Paman Joaquin memainkan bibirnya, menciumi setiap lekukan badan Angel terus-menerus seolah sedang merekam untuk diputar ulang kembali. Isak tangis dan rengekan keputus asaan dari Angel seakan tak memengaruhi hasrat ketiga lelaki di ruangan itu yang semakin memuncak setiap kali mendengar rengekan Angel yang terdengar merdu di telinga mereka.

"Tidak sia-sia aku menampungmu selama ini. Kau benar-benar tumbuh menjadi bunga lotus yang indah." ucap Paman Joaquin sembari melepas ikat pinggangnya dan menurunkan celananya. "Bersiaplah untuk pengalaman pertamamu yang berharga, jalang sialan!"

Angel menutup matanya, tubuhnya sudah tidak memiliki tenaga bahkan untuk mengeluarkan sepatah kata permohonan ampun kepada pamannya.
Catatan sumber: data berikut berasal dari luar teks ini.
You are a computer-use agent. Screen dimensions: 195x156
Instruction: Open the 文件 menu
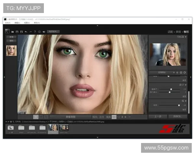7,23
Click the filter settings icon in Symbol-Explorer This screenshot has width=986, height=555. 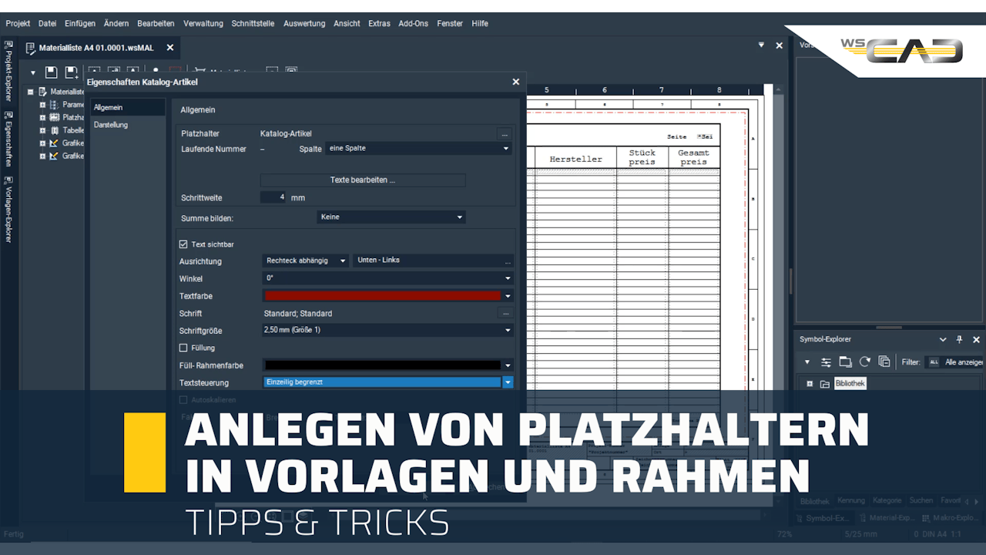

Gadis malang itu bisa merasakan sesuatu yang sangat keras sedang menggosok-gosok kulit luar bagian tubuhnya yang paling intim.

"Rasakanlah pangeranku--"

DUAK...

Sebuah hantaman vas bunga yang telak mengenai belakang kepala Paman Joaquin membuatnya berhenti melakukan apa yang sedang berusaha ia lakukan kepada Angel. Tetesan darah yang mengenai pipinya membuat Angel membuka matanya.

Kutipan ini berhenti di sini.